The appellant was charged with and convicted of the crime of sexual battery upon a child eleven years of age or younger. His conviction was affirmed. Glendening v. State, 503 So. 2d 335 (Fla. 2d DCA 1987), aff'd, 536 So. 2d 212 (Fla. 1988), cert. denied, 492 U.S. 907, 109 S. Ct. 3219, 106 L. Ed. 2d 569 (1989).

After the appellant had exhausted his direct appeals, he appropriately sought postconviction relief by filing a motion pursuant to Florida Rule of Criminal Procedure 3.850. At the conclusion of an evidentiary hearing conducted in regard to some of the issues raised by the appellant in his motion, the trial court denied relief on all of the grounds contained in the motion. The appellant filed a timely notice of appeal.

The trial court did not err by denying an evidentiary hearing on some of the issues raised by the appellant, nor did it err in its ruling on the merits of the appellant's motion. Although we summarily affirm the trial court's ruling on most of the issues raised, two of the appellant's contentions warrant further discussion.

First, the appellant contends that a witness, Ralph G. Fleming, Jr., recanted his trial testimony and that on the basis of this newly discovered evidence he is entitled to a new trial.

During the course of appellant's trial, Fleming testified that the appellant, in the presence of one Willie Flowers, admitted to him that he had committed the offense. Willie Flowers also testified at the trial that he overheard the appellant make the admission to Fleming. The testimony indicated that at the time the admission was made, the appellant, Fleming, and Flowers were all being held in the Sarasota County Jail.

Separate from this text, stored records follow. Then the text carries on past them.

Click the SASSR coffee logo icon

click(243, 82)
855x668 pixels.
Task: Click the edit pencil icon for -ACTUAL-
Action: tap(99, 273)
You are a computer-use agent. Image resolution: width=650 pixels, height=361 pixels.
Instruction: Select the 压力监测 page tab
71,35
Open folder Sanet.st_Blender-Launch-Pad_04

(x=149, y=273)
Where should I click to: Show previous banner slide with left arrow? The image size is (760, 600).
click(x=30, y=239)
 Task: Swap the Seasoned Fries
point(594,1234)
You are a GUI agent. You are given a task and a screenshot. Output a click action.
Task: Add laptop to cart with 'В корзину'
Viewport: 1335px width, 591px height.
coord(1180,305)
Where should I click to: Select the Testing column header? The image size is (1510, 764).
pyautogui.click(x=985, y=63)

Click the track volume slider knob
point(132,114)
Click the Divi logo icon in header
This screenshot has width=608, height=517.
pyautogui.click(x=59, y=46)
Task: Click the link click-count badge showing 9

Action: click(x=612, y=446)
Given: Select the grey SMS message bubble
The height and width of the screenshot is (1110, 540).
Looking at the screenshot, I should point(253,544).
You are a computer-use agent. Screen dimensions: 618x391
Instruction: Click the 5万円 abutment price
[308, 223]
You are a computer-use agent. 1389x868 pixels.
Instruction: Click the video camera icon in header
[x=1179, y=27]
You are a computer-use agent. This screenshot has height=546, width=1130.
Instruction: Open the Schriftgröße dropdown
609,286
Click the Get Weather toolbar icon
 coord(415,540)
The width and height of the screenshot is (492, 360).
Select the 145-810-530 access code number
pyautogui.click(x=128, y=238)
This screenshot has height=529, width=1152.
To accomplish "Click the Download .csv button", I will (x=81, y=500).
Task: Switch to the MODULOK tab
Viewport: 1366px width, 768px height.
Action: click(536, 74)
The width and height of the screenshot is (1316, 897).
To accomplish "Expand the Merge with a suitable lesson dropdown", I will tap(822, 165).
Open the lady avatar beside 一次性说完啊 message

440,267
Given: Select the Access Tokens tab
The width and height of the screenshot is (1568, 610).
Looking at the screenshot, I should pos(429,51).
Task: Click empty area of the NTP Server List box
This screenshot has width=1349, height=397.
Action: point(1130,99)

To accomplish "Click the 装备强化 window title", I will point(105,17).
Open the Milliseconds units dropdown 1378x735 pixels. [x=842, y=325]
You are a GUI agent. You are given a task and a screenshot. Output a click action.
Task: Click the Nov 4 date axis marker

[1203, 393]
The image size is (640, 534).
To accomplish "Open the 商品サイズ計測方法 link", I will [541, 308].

At the evidentiary hearing held in connection with the appellant's rule 3.850 motion, Fleming testified and recanted the above mentioned testimony. He explained that he had lied at the trial because he had been threatened by Willie Flowers. Fleming testified that Flowers thought that he, Flowers, would receive a lighter sentence on charges pending against him in return for testifying against the appellant. Although Willie Flowers did not testify at the evidentiary hearing and recant his trial testimony, the appellant contends Flowers' testimony was so interwoven with Fleming's testimony that he established both witnesses lied at the original trial.

We reject the appellant's contention that Fleming's recantation requires a new trial on the basis of newly discovered evidence.

Although we agree with the principle that a final order procured by fraudulent testimony against a defendant in a criminal case is deserving of no protection and that due process requires a defendant be given every opportunity to expose the fraud and obtain relief from it, State v. Glover, 564 So. 2d 191 (Fla. 5th DCA 1990), an appellant is not automatically entitled to a new trial if a witness recants his testimony.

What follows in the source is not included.